I don't know what happened to make me feel so homesick this week, but I'm having cravings for homecooked casseroles and hot dishes, rock songs my mom used to bug me with, fishing boats and bonfires. I miss being in a community/city/state/region where things just fit and click and match my expectations. Where the minority of people irritate me.
It's been two and a half years in the west, and as much as people rave about the mountains, give me a lake or river any day. I miss Minnesota nice. I miss Cub Foods, G-Will-Liquors, Caribou Coffee, Old Chicago. I miss city parks that aren't crawling with children. I miss college students who aren't parents.
I miss monthly family birthday parties. I miss holidays with big groups of people who have known me since I could blink. I miss taking politics for granted. I miss art museums and concerts and zoos. I miss landings and bridges and ships.
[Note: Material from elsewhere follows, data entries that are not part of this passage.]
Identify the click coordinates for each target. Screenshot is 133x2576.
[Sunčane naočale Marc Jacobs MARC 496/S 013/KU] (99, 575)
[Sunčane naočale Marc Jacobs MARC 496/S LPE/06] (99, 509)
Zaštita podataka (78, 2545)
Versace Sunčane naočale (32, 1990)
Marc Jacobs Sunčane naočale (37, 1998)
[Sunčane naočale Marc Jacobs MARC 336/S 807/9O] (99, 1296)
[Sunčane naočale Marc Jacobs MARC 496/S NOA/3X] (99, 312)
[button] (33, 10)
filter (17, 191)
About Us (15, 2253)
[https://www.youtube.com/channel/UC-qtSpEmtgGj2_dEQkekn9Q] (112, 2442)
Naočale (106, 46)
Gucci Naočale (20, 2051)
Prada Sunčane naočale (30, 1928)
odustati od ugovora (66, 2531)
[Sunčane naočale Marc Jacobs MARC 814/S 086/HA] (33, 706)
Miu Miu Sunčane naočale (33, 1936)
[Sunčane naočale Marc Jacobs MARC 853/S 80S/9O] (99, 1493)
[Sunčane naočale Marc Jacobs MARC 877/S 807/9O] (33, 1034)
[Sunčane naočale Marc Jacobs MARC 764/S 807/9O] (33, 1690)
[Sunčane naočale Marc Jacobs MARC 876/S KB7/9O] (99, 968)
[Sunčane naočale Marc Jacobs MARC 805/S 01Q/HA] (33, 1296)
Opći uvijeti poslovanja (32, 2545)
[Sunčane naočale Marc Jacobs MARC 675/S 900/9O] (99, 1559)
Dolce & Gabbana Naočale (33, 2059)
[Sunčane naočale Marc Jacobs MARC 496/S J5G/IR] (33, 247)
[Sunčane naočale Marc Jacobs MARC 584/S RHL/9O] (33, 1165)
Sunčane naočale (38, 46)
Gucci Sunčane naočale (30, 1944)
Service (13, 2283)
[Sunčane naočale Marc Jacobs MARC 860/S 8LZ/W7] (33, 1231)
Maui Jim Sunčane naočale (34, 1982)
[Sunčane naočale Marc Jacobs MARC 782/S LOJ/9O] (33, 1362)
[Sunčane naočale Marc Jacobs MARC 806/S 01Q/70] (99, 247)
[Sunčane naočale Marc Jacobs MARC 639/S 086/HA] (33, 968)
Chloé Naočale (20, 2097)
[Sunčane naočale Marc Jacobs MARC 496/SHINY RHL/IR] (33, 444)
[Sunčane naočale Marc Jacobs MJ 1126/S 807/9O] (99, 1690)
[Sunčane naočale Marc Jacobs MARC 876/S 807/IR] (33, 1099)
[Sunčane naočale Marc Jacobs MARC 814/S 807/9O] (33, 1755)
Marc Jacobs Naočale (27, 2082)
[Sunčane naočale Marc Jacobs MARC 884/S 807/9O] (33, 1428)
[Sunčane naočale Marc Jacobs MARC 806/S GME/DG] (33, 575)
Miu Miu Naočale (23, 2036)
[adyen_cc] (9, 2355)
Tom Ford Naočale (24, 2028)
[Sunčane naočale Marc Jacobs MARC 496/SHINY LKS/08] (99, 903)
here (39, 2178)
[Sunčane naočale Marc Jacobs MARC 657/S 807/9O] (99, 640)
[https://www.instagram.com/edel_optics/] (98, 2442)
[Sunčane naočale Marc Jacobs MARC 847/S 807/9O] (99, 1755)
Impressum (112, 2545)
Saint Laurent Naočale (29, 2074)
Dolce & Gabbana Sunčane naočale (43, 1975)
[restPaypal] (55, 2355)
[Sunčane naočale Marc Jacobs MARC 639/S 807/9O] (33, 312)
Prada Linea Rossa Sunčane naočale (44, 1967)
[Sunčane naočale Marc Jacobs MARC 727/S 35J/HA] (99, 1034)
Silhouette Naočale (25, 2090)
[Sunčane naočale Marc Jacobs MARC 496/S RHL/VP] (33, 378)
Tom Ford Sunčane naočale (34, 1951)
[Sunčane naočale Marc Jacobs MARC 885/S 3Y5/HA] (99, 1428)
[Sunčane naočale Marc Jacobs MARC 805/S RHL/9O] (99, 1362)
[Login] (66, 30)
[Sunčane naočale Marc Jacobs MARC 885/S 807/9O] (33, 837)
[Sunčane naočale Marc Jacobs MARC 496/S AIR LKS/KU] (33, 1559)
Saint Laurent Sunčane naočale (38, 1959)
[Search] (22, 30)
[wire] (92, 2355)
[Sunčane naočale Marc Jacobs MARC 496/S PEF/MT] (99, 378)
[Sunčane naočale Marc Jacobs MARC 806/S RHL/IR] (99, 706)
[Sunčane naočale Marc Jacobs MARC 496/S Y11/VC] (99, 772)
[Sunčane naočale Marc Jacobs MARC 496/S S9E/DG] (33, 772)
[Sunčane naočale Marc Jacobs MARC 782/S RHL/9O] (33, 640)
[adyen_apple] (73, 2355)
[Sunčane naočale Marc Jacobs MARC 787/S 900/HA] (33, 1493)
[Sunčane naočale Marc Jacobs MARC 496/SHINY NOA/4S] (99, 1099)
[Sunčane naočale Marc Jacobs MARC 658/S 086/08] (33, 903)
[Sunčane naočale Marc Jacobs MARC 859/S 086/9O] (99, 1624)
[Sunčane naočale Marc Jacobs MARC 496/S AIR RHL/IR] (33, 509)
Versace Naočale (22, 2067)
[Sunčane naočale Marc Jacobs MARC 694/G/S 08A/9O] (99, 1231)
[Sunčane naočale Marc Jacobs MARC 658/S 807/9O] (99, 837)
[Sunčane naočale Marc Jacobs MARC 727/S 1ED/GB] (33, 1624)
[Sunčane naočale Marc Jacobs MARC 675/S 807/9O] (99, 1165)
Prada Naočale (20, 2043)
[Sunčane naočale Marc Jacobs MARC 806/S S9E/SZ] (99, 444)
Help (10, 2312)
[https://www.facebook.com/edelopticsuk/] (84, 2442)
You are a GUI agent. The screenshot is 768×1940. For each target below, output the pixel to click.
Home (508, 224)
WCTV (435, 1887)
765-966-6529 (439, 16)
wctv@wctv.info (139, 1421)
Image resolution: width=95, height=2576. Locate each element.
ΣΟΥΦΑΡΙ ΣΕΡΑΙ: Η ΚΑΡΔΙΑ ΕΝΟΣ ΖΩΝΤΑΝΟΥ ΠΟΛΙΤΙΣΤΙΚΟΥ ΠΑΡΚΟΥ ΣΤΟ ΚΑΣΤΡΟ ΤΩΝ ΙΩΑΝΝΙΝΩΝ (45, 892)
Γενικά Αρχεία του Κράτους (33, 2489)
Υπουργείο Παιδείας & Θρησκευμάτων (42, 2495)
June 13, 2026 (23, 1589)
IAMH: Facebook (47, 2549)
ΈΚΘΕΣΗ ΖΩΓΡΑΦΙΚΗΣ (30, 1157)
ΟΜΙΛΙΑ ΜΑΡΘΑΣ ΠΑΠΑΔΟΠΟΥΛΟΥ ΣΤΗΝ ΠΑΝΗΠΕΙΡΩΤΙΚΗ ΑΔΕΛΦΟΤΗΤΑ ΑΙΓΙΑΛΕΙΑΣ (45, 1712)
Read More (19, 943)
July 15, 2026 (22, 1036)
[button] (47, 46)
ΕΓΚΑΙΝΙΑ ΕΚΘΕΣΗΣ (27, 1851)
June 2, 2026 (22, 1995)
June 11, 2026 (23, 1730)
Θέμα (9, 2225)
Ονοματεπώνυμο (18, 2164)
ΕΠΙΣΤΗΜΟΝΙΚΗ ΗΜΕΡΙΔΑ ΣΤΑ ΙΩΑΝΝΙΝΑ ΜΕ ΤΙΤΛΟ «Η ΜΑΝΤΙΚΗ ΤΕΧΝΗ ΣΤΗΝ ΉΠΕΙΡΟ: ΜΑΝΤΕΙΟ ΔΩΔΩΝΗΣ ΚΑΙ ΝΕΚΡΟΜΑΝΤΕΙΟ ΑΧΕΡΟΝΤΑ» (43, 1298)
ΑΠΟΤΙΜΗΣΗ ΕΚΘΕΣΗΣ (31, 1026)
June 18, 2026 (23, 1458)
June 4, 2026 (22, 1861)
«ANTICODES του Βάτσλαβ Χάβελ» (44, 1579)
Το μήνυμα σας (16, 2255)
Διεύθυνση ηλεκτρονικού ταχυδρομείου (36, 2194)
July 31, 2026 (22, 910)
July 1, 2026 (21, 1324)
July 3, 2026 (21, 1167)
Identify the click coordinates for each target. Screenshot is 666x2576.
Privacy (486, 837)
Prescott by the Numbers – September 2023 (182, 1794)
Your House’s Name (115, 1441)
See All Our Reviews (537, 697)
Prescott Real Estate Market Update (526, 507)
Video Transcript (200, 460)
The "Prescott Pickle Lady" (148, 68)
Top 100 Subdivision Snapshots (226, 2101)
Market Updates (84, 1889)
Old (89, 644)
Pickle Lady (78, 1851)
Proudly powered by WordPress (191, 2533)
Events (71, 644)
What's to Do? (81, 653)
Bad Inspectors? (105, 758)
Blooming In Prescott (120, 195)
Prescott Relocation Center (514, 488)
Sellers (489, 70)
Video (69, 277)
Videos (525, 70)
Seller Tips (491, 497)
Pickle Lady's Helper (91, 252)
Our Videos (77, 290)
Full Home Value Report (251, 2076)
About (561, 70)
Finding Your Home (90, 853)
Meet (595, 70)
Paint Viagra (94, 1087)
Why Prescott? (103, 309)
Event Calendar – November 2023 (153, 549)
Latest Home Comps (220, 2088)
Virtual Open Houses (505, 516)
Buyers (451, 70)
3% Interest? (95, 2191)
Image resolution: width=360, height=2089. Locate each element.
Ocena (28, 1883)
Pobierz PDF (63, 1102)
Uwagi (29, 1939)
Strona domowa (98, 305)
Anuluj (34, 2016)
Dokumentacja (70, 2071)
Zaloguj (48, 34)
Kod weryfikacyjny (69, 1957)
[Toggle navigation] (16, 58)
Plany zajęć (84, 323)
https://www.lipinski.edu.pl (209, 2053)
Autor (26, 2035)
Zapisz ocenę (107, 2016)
If my thoughts are scattered, its because I am. I'm trying to live in a community/city/state/region where nothing about me fits and everything is an uphill battle. I tell myself it builds character, it's making me firm in my beliefs, its making me a stronger person. And that's true. And growth is painful and all that. But it's exhausting. There is no rest, relaxation, and recuperation, there's only temporary escape.
::sigh::
Anyway, if you haven't been seeing much of me around here lately its because I've taken on my own project over at feministhemes.com. Its not much, but sometimes it makes things seem meaningful, or lets me get junk off my chest in a less personal way. So. There's that.